Novo Nordisk's obesity drug Wegovy to be provided to more patients under UK pilot program

The rush to provide revolutionary weight-loss drugs to obese patients has reached the U.K.

On Wednesday, the government unveiled a two-year pilot program that will allow Novo Nordisk’s Wegovy to be given to more overweight participants, even though the treatment has yet to be launched there.

The £40 million ($50 million) initiative comes three months after the U.K.’s price watchdog, the National Institute of Health and Care Excellence (NICE), recommended the drug for obese patients with one related condition. Use through the National Health Service (NHS) however, is limited to hospital settings and can be gained only by way of a doctor’s referral.

The pilot program will reduce waiting lists for the GLP-1 drug and relieve “huge” pressure on the NHS, U.K. Prime Minister Rishi Sunak said in a release.

“Using the latest drugs to support people to lose weight will be a game-changer by helping to tackle dangerous obesity-related health conditions such as high blood pressure, diabetes and cancer,” Sunak added.

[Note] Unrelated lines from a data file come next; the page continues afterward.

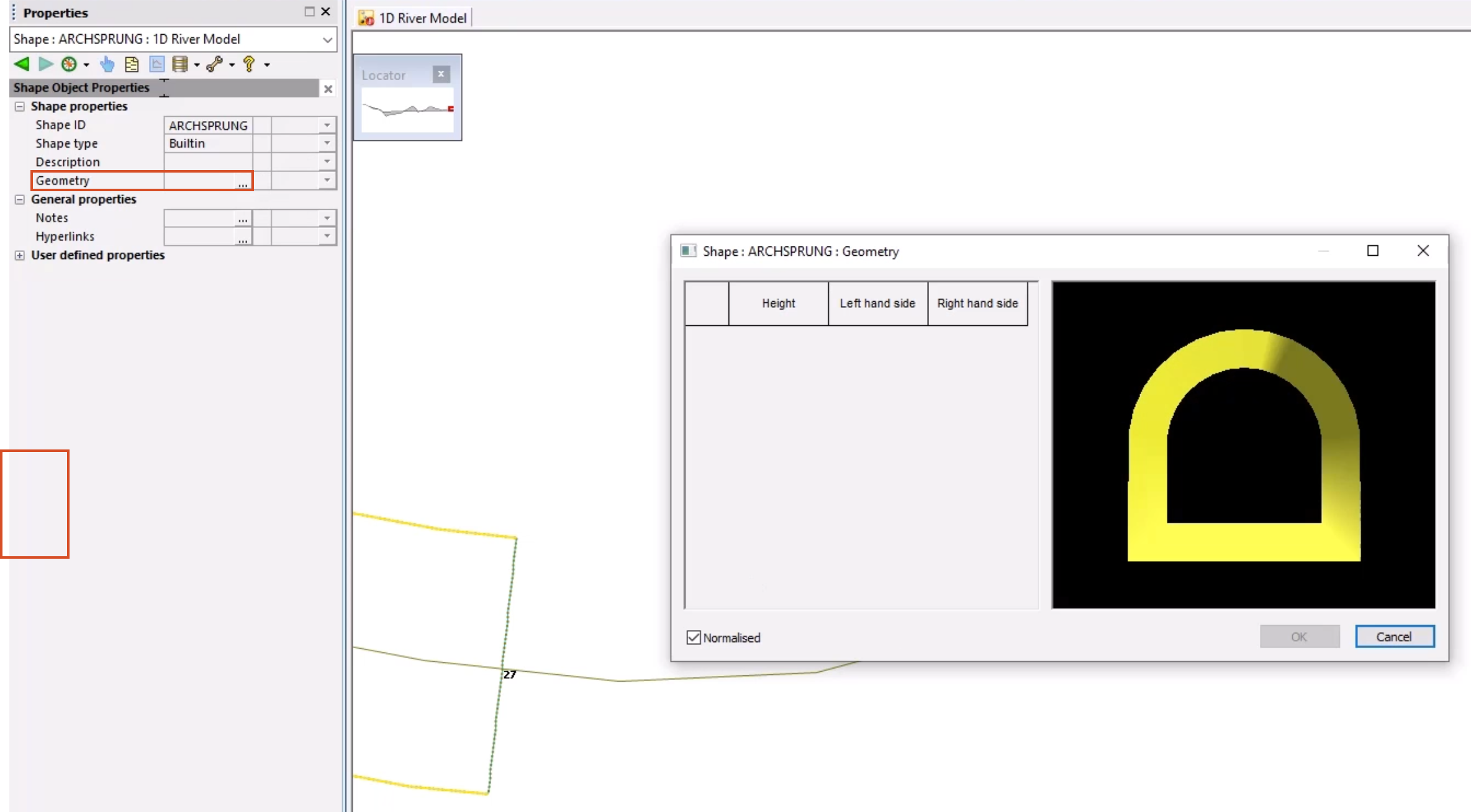Click OK to confirm geometry
The height and width of the screenshot is (812, 1471).
(x=1299, y=637)
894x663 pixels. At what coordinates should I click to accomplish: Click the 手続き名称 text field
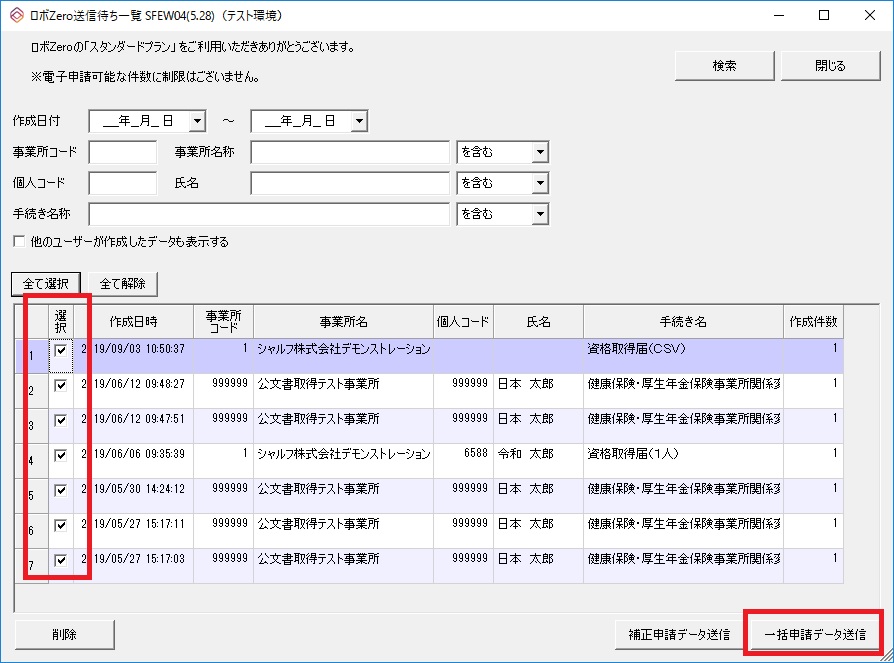point(269,215)
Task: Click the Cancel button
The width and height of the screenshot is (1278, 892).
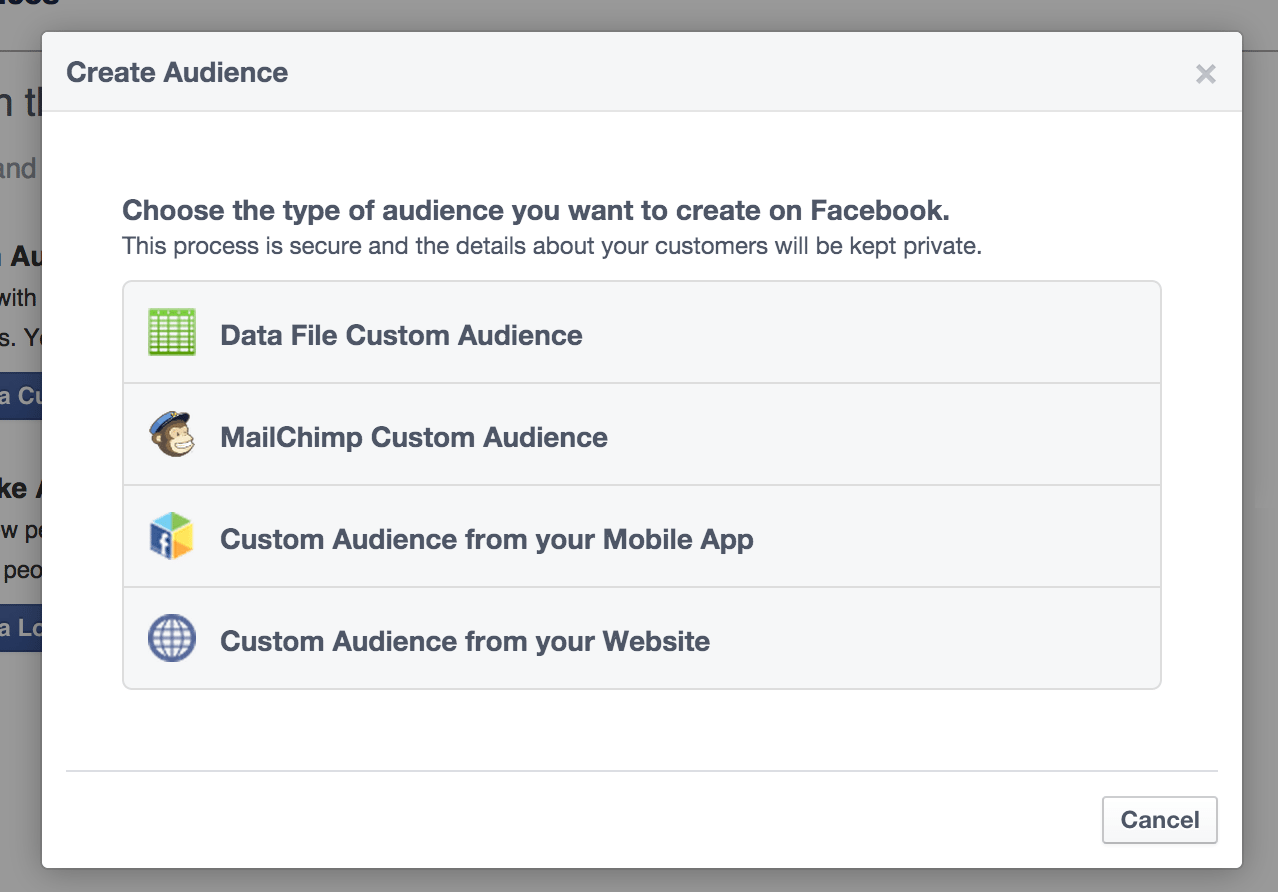Action: [1159, 819]
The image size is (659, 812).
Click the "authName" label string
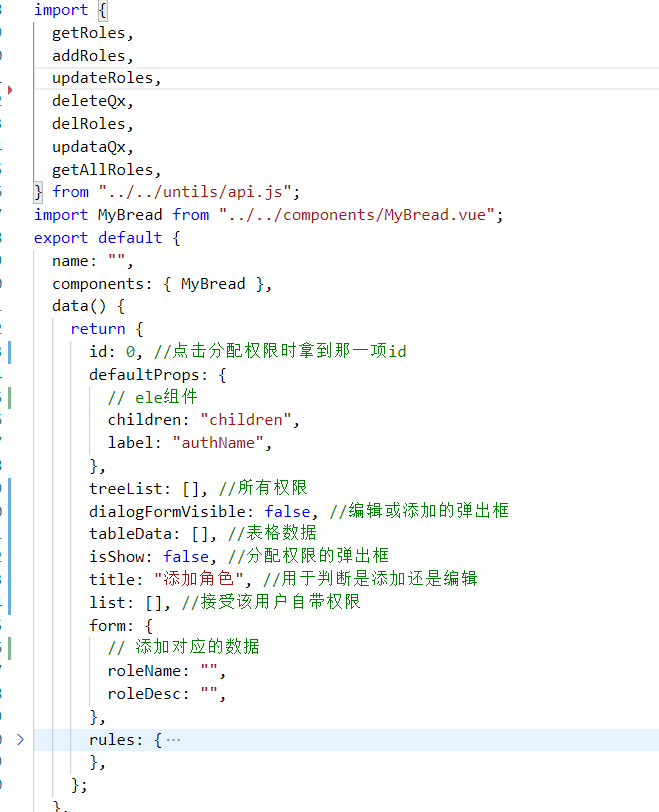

Still uncertain is when Wegovy will become widely available. Novo Nordisk has struggled to meet demand for the product because of manufacturing issues. The company recently rationed its supply of starter doses in the United States. It also has suspended its advertising in hopes of tamping down demand.

Eli Lilly’s GLP-1 diabetes drug Mounjaro (tirzepatide) is another likely alternative to be used in the pilot program, the U.K. said, even though it has yet to be approved anywhere for obesity.

Clinical trials have shown that Wegovy and Mounjaro—when prescribed along with diet modification and exercise—can help patients lose about 15 percent of their weight in one year.

There were more than 1 million hospital admissions for conditions related to obesity in the U.K. from 2019 to 2020. The disorder costs the NHS roughly £6.5 billion ($8.1 billion) per year, it said.

The NHS added that it is working to implement recommendations from NICE to make obesity treatments available to patients through established specialist weight management services, subject to negotiating a secure long-term supply.

“Pharmaceutical treatments offer a new way of helping people with obesity gain a healthier weight and this new pilot will help determine if these medicines can be used safely and effectively in non-hospital settings as well as a range of other interventions we have in place,” Sir Stephen Powis, NHS medical director, said in a statement.